While I agree with you, personally, I use the Pan Screw whenever I am focusing a standard hung light. The Yoke Bolt is used only when I am undoing it against gravity. It's just the way I was taught...

All the C-Clamps on my fixtures get checked before they go up in the air, to make sure there's no damage, everything moves freely, etc... If there is a problem, a new clamp goes on the fixture, and the old one goes into my 'parts' box.

I also expect the same of any electricians I hire... As I've yet to have a single one of them successfully 'justify' their use of the Yoke Bolt for focus adjustments. (I usually get the 'quicker' argument... Which I do not support)

And as for 'pulling' a fixture into focus... imho That's a quick way to seize the Yoke Bolt if you over-do it... And then when the LD asks you to "No, no, go back the other way a bit" you literally have to 'shove' the light and ruin the focus to get your movement back.



Les said:


> One reason I avoid the pan screw if/when I can is because it is a big pain running the jaws of my crescent wrench so far in to fit that tiny bolt.

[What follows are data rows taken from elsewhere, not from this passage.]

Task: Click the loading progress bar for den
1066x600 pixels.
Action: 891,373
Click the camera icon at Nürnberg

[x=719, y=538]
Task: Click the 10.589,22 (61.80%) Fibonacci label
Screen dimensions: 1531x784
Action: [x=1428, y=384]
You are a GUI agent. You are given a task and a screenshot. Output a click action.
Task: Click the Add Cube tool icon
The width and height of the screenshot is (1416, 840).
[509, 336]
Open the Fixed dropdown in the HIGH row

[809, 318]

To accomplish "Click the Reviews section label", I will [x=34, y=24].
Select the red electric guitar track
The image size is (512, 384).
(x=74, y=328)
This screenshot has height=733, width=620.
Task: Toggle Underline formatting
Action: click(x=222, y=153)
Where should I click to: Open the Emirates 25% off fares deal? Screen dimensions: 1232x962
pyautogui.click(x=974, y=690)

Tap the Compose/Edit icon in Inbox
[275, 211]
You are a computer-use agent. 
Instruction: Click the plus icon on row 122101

I don't think that I am sacrificing safety by taking this shortcut, however.


 
As I said above, this is the common retort when I catch an electrician using the Yoke Bolt in a standard hung fixture instead of the Pan Screw... That just doesn't fly with me... 'Faster' is *never* an excuse. If it's that big of a deal for you, I'll tether a Combonation Wrench of the appropriate size for the Pan Nut to your harness centre ring. 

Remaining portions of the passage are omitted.